Introduction

High resolution magnetic resonance imaging and diffusion imaging has been widely employed as an essential imaging tool for accurate preoperative assessment for selecting high risk patients who could benefit from the more aggressive multimodality treatment. However, some of prognostic factors have to be confirmed through histopathological examination of surgical specimens. This study aimed to assess whether DKI-derived parameters of patients with rectal adenocarcinoma could provide more preoperative information correlated with prognostic factors.

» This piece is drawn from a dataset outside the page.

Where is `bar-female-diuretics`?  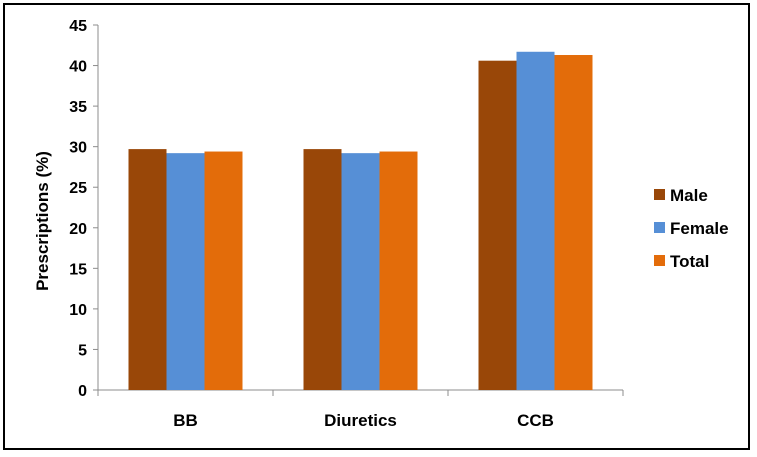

The prognostic factors are defined by both conventional WHO grading system and the new PDC grading system, which has been proven to be more reproducible and prognosis-related.

Methods

56 parents (15 women, 41men; median age 60 years) diagnosed with primary rectal adenocarcinoma by endoscopic biopsies underwent preoperative MRI using a 1.5T MR scanner (MAGNETOM Aera, Siemens, Erlangen, Germany) with a dedicated six-channel body coil between April 2014 and September 2015. The written informed consent had been achieved from all patients. MRI sequences consisted of T2-weighted turbo spin-echo sequence without fat saturation in sagittal, oblique axial and oblique coronal directions and conventional DWI (b = 0, 1000 sec/mm2). Then DKI (b= 0, 700, 1400 and 2100 sec/mm2 sequence was added, and Kurtosis and diffusion coefficients from DKI and apparent diffusion coefficient (ADC) from conventional DWI were calculated by using an in-house developed software based on MATLAB (Mathworks, Natick, Mass). ROI-based mean values of 3 parameters were measured by two radiologists separately. Student t test, receiver operating characteristic curves, and Spearman correlation were used for statistical analysis.

Results

Kurtosis of high-grade rectal adenocarcinomas was significantly higher than that of low-grade according to PDC grades (1.136±0.086 vs 0.988±0.060, respectively; p<0.05) and WHO grades (1.103±0.086 vs 1.034±0.103, respectively; p<0.05). In PDC grading, the diffusivity and ADC were significantly lower in high-grade tumors than in low-grade tumors (1.187±0.150 * 10-3 *mm2/sec vs 1.306±0.129*10-3*mm2/sec and 1.020±0.113*10-3*mm2/sec vs 1.108±0.097 *10-3*mm2/sec, respectively; p<0.05) and showed similar correlations with histologic grades (r=-0.486 and r=-0.406, respectively; p>0.05). Compared to both diffusivity and ADC, kurtosis showed significantly higher sensitivity (83.3% vs 70.8% and 70.8%, respectively) and specificity (96.8% vs 84.4% and 81.3%, respectively). Kurtosis showed a better correlation with PDC grades than with WHO grades (r=0.797 vs r=0.293, respectively; p<0.05). Kurtosis was significant higher in pN1-2 than in pN0 tumors (1.086±0.103 vs 1.009±0.086, respectively; p<0.05). All parameters manifest no significant differences in T stages, and no significant differences between low- and high-grade tumors were found in diffusivity and ADC.

Discussion & Conclusion

The histologic grade is a stage-independent prognostic factor in rectal adenocarcinoma(2). Kurtosis in high-grade tumors was significantly higher than in low-grade tumors and showed a significant though weak correlation with WHO grades in our study. As we know, microstructures of high-grade tumors have higher complexity than that of low-grade tumors based on the WHO grading criteria. Namely, water motion in high-WHO-grade tumors may be more restricted, resulting in more non-Gaussian diffusion. The inhomogeneity caused by this difference might be the main reason for the greater kurtosis in high-WHO-grade tumors in our study. Also, kurtosis in high-PDC-grade tumors was significantly higher than in low-PDC-grade tumors. Tumors in high PDC grades have more poorly differentiated clusters, resulting in a greater restriction of water motion and then higher kurtosis. In addition, a significant correlation was found between kurtosis and PDC grades. There was an “abnormal” (extreme) point in the G3 subgroup using the PDC grading system as shown in the Results, which was classified as G2 according to the WHO grading criteria. A more marked inflammatory reaction, indicating a greater decrease in hindered and restricted water in the tumor, which resulted in less non-Gaussian properties, was observed. Therefore, the kurtosis of the lesion was smaller than that of other G3 rectal adenocarcinomas. We also found only the kurtosis was significantly higher in the pN1-2 group than in the pN0 group, suggesting that it may potentially predict patients with nodal involvement, better than ADC(3). In conclusion, Kurtosis and diffusivity from DKI model could serve as important prognostic parameters to aid therapy selection in patients with rectal adenocarcinoma especially kurtosis.

Acknowledgements

We hold the honor to acquire support from the fund of Key Project of Science and Technology of Shanghai (Grant No. 16511101101) ,Major Program of the Ministry of science and technology(Grant No. 2016YFC0106802) and National Natural Science Foundation of China (Grant No. U1532107).